The approach used in this study can be used for both academia and industry, as resiliency in an SCN can be measured in relation to the alternative configurations. Moreover, comprehensive factors influencing resiliency are simultaneously considered in the developed approach in the present research. The proposed approach provides a useful decision-making framework for examining investment decisions for the resiliency of SC. The provided ranking and slack measures provide insight for trade-offs between the required investment to change SC system, and consequential benefits by the enhanced SCR. This is the first study to consider population exposure risk together with other relevant factors in SCR.
This paper also provides managerial implications. Three strategies are recommended to enhance the resiliency of the SCN configuration.
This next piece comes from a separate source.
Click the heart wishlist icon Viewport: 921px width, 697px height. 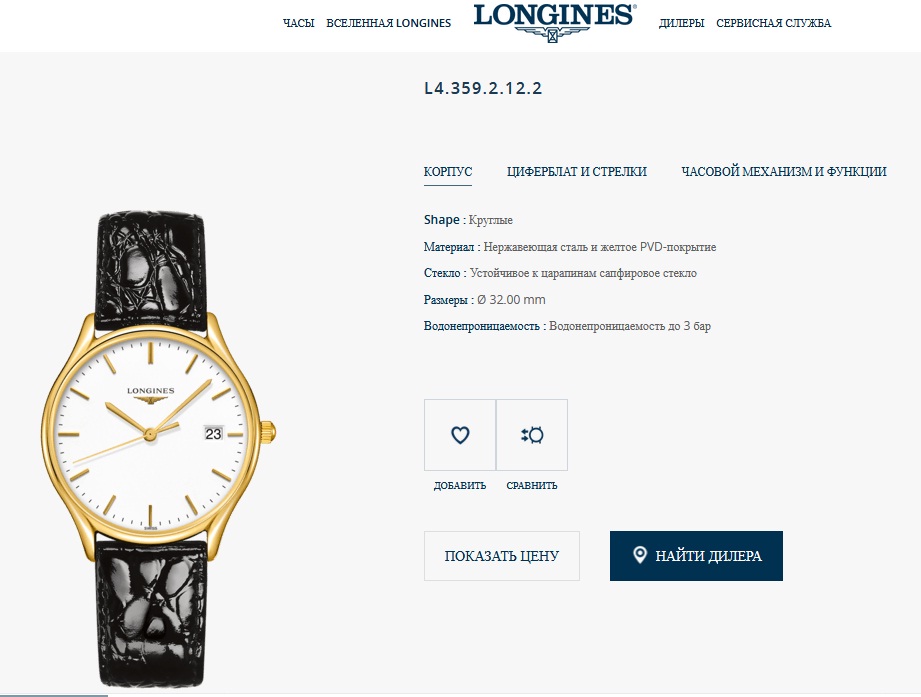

First, SCR planners should consider both direct shipping to gas stations, as well as shipping to gas stations through intermediate storage tanks. In doing so, alternative supply nodes would be available when a specific node breaks down. Second, interconnection among the supply nodes is suggested for facilitating exchange among suppliers when necessary. Finally, to cope with capacity shortfalls in periods of disruption, managers should consider retaining excess capacity. However, if this option is limited, due to a lack of budget for example, they can discriminate between different demand nodes according to demand elasticity or the other relevant criteria. For example, the demand nodes which are located in the strategic regions should be served as top priority.
Future research can extend results of the present study in several ways. In comparing SCN configurations of LPG, the analysis is confined to a single company. Future studies can broaden data used in analysis by evaluating SCNs covering multiple firms. This analysis identifies the profile of less resilient and resilient firms, which is effective in drawing managerial implications, such as how vulnerable firms can increase their resilience. Moreover, inclusion of more operational measures such as delivery time and total cost incurred for a specific SCN, would improve index reliability. When the proposed method is applied to service logistics and online shopping cases, shortages, and backorder costs can be incorporated to strengthen the analysis. Lastly, this paper assumes that higher capacity is always better to increase resilience, as numerous authors have assumed implicitly, e.g., Pettit et al. [
14], Azadeh and Salehi [
22], and Azadeh et al. [
23]. However, excessive capacity has negative aspects from the managerial viewpoint, as this increases costs associated with maintenance and storage. Therefore, a more desirable approach would determine minimum excess capacity that can ensure swift recovery and reduce costs simultaneously. When additional data on actual damage and recovery are collected, one can assess the extent to which the capacity of DMUs should be enhanced to improve resilience considering the trade-off between increased cost and benefit of reduced damage, and the recovery cost.